Пишта помчался по темному двору, освещенному лишь окнами цехов и июньской полной луной. Теперь все ему казалось грозным, даже маленький паровозик, который, словно ворча на кого-то, маневрировал, посвистывал и так скрежетал буферами, будто чьи-то кости ломал.
Пишта вернулся через несколько минут. Вскоре появился и Йошка Франк. Он мгновенно сообразил, о чем идет речь, и согласился с планом Пишты. Послушно лег на носилки. Его укрыли одеялом. Барбала Катона взялась за передние ручки, Пишта — он был снова в халате — подхватил носилки сзади, и они пошли к проходной. Пиште вспомнилась железная койка. В тот вечер так же светила луна, и он чувствовал такую же тревогу.

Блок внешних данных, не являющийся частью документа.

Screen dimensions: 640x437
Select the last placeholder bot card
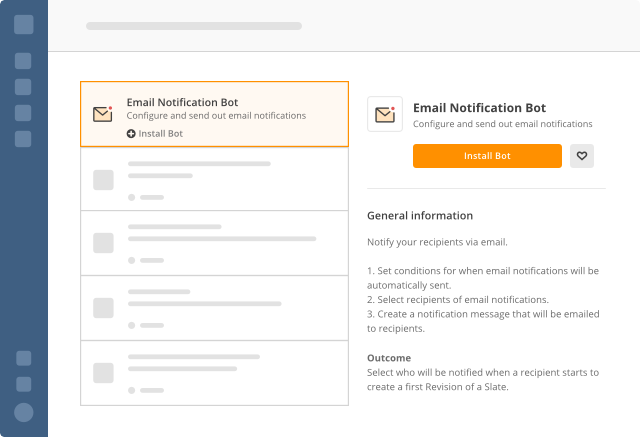(214, 373)
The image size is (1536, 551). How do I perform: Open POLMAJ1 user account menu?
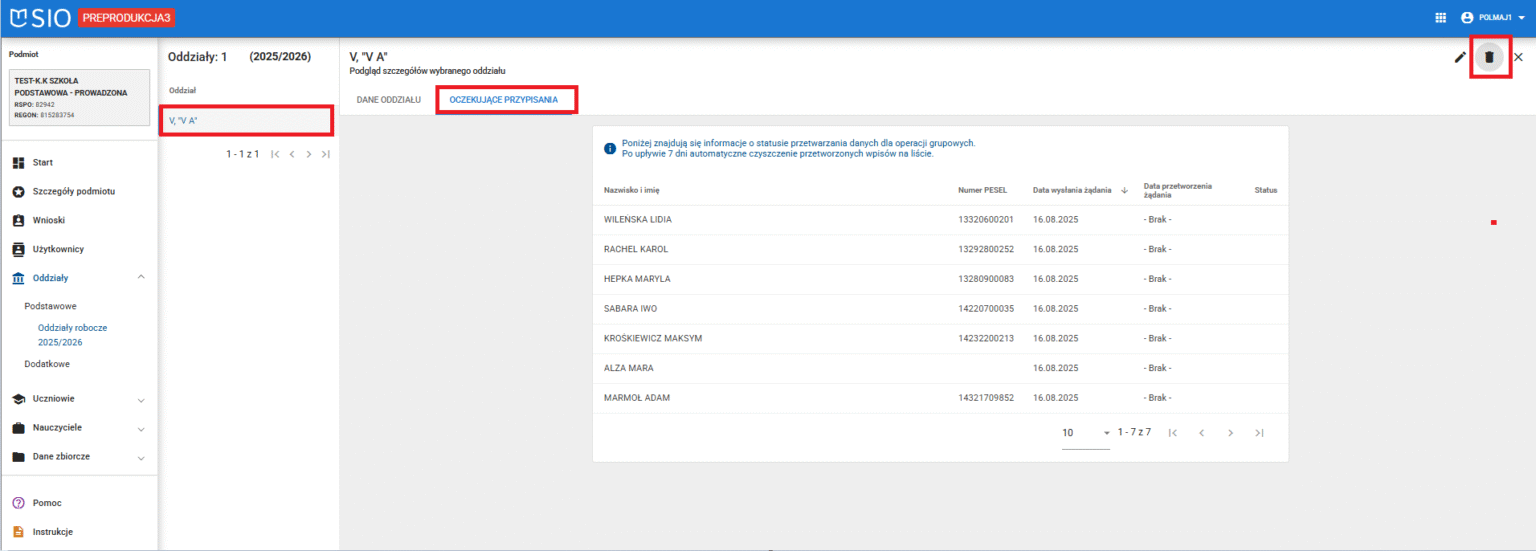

— Карета уже подъехала? — тихо и монотонно спросила сестра милосердия у вахтера.
— Какая карета?
— Из «Святого Иштвана». Тяжелый случай пищевого отравления.
— Кто это? — сонным голосом спросил вахтер, ткнув пальцем в сторону носилок.

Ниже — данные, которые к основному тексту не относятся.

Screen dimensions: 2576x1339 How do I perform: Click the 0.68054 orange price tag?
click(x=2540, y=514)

— Ласло Надь… Вот направление.
— Тащите…
— А карета уже прибыла? — еще раз спросила предусмотрительная сестра.
— Что я вам, мальчик на побегушках! Сами смотрите. — И отворил дверь на улицу. Выпустив их, вернулся в свою каморку и задремал опять.

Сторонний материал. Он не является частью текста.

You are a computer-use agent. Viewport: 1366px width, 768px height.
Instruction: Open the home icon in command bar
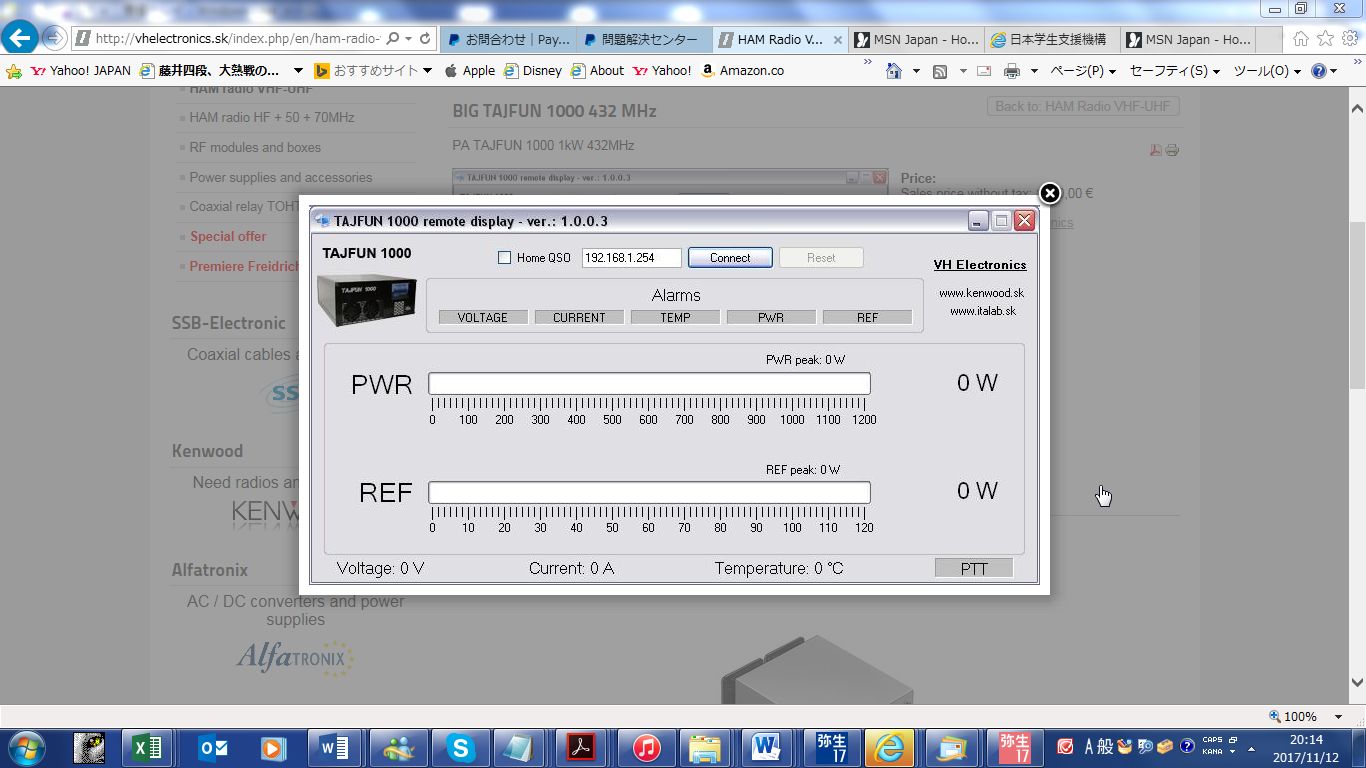coord(894,71)
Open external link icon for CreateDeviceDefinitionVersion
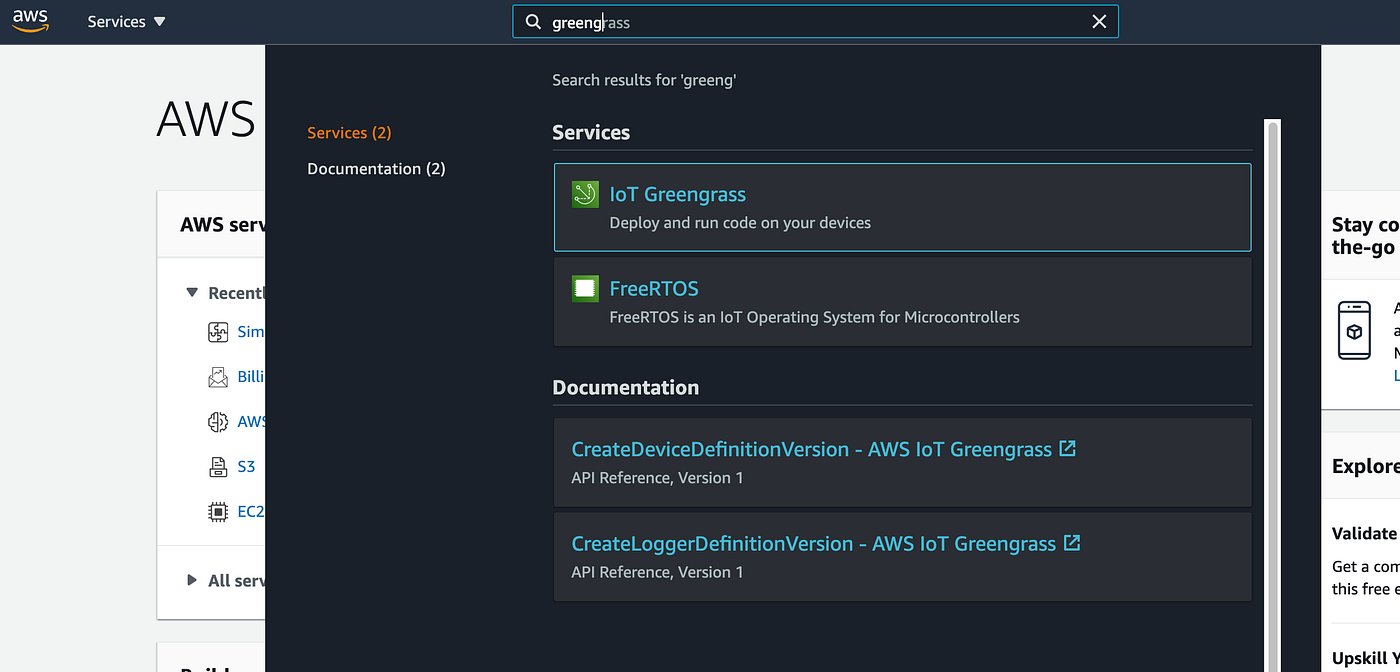This screenshot has width=1400, height=672. click(1068, 449)
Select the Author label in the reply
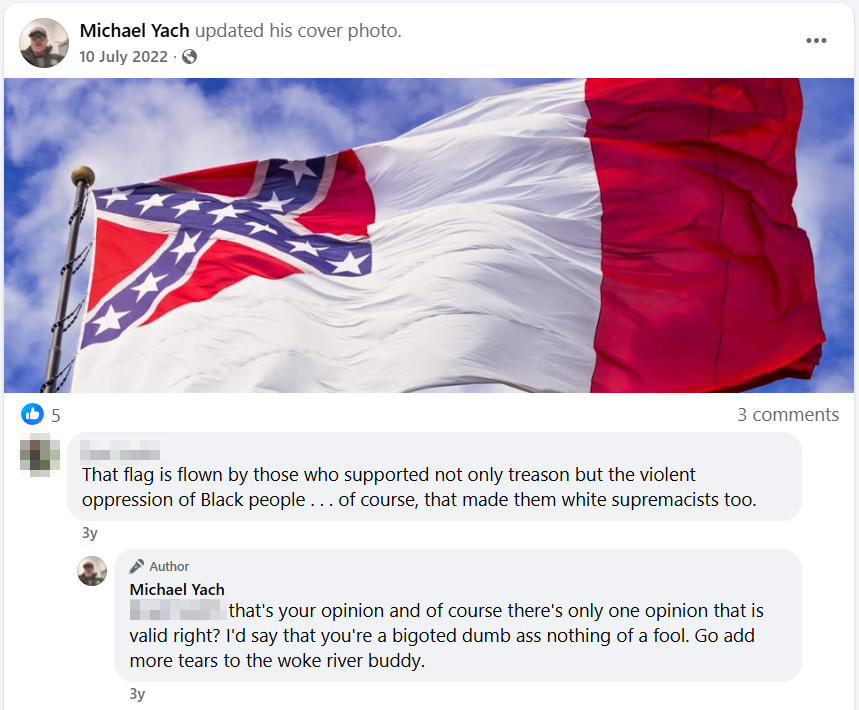Image resolution: width=859 pixels, height=710 pixels. point(169,566)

Пишта с Барбалой тащили носилки шагов пятьдесят. Потом Йошка спрыгнул с них, и Пишта сказал:
— Ты передай через Мартона, где мне найти тебя.
— Ладно. Но с вами-то что будет?
— Ерунда, не важно! — лязгнул зубами Пишта. — А ну, смывайся!
Йошка Франк быстро чмокнул Пишту, потом Барбалу Катона, которая только тогда ответила на неожиданный поцелуй, когда Йошка Франк был уже совсем далеко.
— Да, да… Ничего не поделаешь, такова жизнь…
Обыскав большой цех, сыщики выяснили, что не хватает одного рабочего. Имя его удалось установить лишь после долгих проволочек. Рабочие придурялись, как только могли, говорили наперебой, перебирали самые различные имена и только, когда уже не было иного выхода, кто-то назвал Ласло Надя. Но сыщики не поверили, продолжали расспрашивать, а спасительные минуты летели одна за другой.
— Куда он делся? Когда ушел?
— Откуда нам знать? Может, в нужнике сидит?
— Так долго?..
— Что ж, всяко бывает…
Сыщики прошли сперва в заводскую уборную, потом к вахтеру.
— Ласло Надь вышел сейчас с завода?
— Ласло Надь? — тупо переспросил разбуженный вахтер и разыскал бумажку. — Да…
— Когда?
— Да уж с полчаса… Тяжелое пищевое отравление, — прочел он по бумажке.
— Чтоб вас тяжелая кондрашка хватила!.. Говорили же вам: глядите в оба!
— Уж извиняйте, но только его на носилках притащили из приемной. Вы-то ведь искали Эндре Ковача.
Через минуту сыщики были уже в приемной. Сестра милосердия и Пишта как раз с невероятным усердием перевязывали пострадавшего рабочего.
— Куда вы Ласло Надя девали? — набросились на них сыщики.
— Подождите! — медленно и с таким укором ответила сестра, будто во время сложной операции ей задали неуместный и глупый вопрос — вроде того что: «Когда будет масленица?»
— Отвечайте немедленно!
— А вы не видите, что я рану перевязываю?
— Не вижу! — злобно рявкнул сыщик.
— Жаль, — ответила сестра. — Это надо видеть.
— Куда вы отправили Ласло Надя? — заорал сыщик уже во всю мочь.
— В больницу святого Иштвана! — ответил вместо Барбалы Пишта, громко потянув носом.
— Телефон больницы!
— Пишта, посмотрите…
Пишта, хотя и помнил номер наизусть, долго возился с телефонной книжкой.
Несколько минут спустя приемная огласилась еще более страшным криком:
— В больницу святого Иштвана повезли?.. А там ничего не знают?!
— Как это может быть? — кротко спросил Пишта. — Ведь мы же сами посадили беднягу в карету.
— Он был без сознания, — добавила Барбала.
— Его тошнило все время, — промолвил Пишта.
И Пишту и Барбалу сыщики захватили с собой, но оба они так упорно твердили одно и то же, что к утру их выпустили.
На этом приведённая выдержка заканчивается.